The paper "Graph Metrics for Temporal Networks" by Vincenzo Nicosia et al. conducts a comprehensive analysis of temporal networks, where interactions among nodes change over time. Temporal networks are represented as time-varying graphs, creating unique challenges for traditional static graph metrics like node adjacency, reachability, and centrality measures. The paper endeavors to redefine these metrics, taking temporal ordering and causality into account, thus extending complex network theory to this dynamic context.

Key Contributions and Methodologies

The paper begins by illustrating elementary approaches to representing temporal networks through static graph aggregation, concluding such simplifications often obscure significant temporal characteristics. To address this, the paper advocates for time-varying graphs, incorporating time as an additional dimension within the graph representation. Notably, time-varying graphs form an ordered sequence of snapshots, encapsulating the network's state across different time windows.

Several refinements are introduced for classic graph concepts to fit the temporal field:

  1. Reachability and Connectedness: The paper proposes 'temporal walks' and 'temporal paths' to assess reachability in time-ordered networks. Temporal reachability respects the chronological sequence of connections, contrary to static graphs where this order is unaccounted for. 'Temporal connectedness' further develops these paths, determining if nodes are connected strongly or weakly based on their temporal interactions.
  2. Temporal Centrality Measures: Extensions of betweenness and closeness centralities are formulated to include temporal paths, shedding light on the nodes' mediatory roles in communication over time. The paper notes the importance of wait times in calculating temporal betweenness, a nuance absent in static considerations.
  3. Spectral Centrality and Communicability: The authors adapt Katz centrality for temporal networks, using communicability matrices to capture all potential temporal walks. This provides a comprehensive measure of nodes' ability to communicate effectively over an evolving network.
  4. Motif and Modularity Analysis: Temporal motifs and a novel approach to defining temporal modularity are introduced. Temporal motifs regard both topology and the chronological sequence of interactions, and proposed methods aim to ensure the temporal community structures reflect the network's dynamic nature accurately.

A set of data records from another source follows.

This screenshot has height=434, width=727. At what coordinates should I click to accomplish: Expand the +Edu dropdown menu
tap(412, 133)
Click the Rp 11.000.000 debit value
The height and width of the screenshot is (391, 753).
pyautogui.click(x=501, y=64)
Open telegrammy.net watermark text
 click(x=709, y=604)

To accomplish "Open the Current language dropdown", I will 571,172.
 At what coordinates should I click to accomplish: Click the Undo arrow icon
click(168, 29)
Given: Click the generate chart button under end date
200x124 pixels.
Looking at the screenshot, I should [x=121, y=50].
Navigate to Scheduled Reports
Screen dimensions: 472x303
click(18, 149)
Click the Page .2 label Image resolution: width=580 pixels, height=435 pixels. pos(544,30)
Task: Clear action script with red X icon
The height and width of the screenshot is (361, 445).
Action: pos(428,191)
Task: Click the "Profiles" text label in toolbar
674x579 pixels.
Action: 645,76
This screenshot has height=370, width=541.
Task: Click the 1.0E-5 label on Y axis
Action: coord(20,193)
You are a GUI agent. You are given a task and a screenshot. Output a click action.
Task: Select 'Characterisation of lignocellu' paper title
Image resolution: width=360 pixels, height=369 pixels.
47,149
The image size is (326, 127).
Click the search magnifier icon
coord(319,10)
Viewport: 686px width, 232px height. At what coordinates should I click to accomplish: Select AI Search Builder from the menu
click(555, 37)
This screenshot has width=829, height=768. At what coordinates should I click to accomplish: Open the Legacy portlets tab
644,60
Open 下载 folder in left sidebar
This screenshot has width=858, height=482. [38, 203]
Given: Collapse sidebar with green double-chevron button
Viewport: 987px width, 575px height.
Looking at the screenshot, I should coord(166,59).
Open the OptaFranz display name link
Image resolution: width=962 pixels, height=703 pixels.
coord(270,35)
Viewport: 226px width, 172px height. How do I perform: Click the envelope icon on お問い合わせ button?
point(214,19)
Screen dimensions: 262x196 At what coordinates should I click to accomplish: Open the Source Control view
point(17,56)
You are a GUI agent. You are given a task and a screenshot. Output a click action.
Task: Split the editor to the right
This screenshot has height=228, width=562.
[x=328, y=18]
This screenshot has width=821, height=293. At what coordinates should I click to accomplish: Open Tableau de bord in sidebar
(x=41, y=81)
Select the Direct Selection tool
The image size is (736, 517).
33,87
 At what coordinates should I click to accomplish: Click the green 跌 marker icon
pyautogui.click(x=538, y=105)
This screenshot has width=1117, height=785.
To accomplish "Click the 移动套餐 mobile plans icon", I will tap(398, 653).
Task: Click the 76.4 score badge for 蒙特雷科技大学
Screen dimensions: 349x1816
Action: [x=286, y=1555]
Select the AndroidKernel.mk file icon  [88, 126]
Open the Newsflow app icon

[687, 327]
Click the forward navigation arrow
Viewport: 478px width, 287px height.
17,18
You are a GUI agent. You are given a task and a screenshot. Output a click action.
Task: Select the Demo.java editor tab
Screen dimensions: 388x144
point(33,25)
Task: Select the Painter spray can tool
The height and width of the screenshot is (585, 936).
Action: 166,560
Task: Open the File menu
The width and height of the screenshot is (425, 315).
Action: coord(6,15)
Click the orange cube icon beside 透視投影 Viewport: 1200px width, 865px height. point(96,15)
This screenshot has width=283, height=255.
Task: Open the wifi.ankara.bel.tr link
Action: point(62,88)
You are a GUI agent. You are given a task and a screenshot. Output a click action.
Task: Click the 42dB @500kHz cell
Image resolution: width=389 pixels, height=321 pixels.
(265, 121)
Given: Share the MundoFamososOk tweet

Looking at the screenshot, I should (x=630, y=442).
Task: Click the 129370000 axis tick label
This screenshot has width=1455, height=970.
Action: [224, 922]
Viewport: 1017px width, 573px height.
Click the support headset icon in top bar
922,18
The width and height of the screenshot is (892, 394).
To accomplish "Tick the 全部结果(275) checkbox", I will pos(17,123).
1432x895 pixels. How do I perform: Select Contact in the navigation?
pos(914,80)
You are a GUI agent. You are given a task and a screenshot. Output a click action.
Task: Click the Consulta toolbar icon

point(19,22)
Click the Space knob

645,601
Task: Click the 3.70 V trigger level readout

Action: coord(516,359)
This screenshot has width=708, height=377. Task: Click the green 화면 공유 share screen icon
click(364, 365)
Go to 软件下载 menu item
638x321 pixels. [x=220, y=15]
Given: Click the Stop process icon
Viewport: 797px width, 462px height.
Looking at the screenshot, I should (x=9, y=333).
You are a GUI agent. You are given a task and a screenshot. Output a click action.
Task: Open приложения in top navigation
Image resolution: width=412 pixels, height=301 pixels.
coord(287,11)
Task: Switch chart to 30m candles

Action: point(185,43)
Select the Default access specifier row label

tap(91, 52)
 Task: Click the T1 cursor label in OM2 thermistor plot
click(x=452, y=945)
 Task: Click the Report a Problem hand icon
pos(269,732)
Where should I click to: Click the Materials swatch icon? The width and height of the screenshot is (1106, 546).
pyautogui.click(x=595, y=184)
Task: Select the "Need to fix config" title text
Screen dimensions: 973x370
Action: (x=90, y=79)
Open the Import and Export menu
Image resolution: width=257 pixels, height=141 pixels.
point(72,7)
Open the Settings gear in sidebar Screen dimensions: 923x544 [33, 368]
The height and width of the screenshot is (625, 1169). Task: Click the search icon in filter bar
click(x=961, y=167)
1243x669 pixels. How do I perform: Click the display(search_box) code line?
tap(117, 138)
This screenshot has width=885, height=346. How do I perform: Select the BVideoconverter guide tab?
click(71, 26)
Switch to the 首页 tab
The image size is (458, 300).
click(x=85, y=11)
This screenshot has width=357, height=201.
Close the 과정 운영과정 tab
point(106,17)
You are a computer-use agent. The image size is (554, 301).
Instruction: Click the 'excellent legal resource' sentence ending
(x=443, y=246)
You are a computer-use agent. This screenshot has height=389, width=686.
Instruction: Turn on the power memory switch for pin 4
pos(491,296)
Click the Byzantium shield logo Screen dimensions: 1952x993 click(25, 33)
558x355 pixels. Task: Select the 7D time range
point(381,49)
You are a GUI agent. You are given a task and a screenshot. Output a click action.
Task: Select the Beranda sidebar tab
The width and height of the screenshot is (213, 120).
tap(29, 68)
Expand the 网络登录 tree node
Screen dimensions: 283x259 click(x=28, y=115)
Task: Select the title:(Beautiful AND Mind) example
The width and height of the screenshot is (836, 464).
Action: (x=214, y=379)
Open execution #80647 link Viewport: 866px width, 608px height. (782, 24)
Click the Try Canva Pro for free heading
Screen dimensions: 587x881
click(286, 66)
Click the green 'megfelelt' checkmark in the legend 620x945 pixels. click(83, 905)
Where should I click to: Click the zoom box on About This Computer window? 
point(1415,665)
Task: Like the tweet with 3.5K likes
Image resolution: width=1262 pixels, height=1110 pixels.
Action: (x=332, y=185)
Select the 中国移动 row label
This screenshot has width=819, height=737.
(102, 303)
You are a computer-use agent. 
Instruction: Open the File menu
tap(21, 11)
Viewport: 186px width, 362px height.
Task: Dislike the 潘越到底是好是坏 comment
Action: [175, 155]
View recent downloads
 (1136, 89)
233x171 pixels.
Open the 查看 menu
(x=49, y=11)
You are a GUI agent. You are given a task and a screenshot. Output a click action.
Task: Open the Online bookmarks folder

Implications and Future Directions

The metrics reviewed and extended in this paper have significant implications for understanding complex systems' temporal evolution. They offer insights into how time influences network behavior, allowing for more accurate modeling of real-world dynamics, such as disease spread or communication patterns in social networks. The introduction of time-dependent centrality measures reveals critical nodes that play pivotal roles, often differing from static analyses.

The paper suggests ongoing research avenues, particularly the need for robust methodologies to detect communities in time-varying graphs. Assessing how temporal structures influence processes like synchronization or information dissemination constitutes another promising area for development. There's a call for a unified framework in temporal network theory, emphasizing the integration of time into graph metrics to enhance our understanding of dynamic systems.

In summary, the work provides a foundational contribution to exploring and quantifying temporally rich network structures, offering tools that accommodate the intrinsic temporal nature of real-world interactions. The proposed methodologies and metrics serve as essential building blocks for future developments in the paper of temporal networks.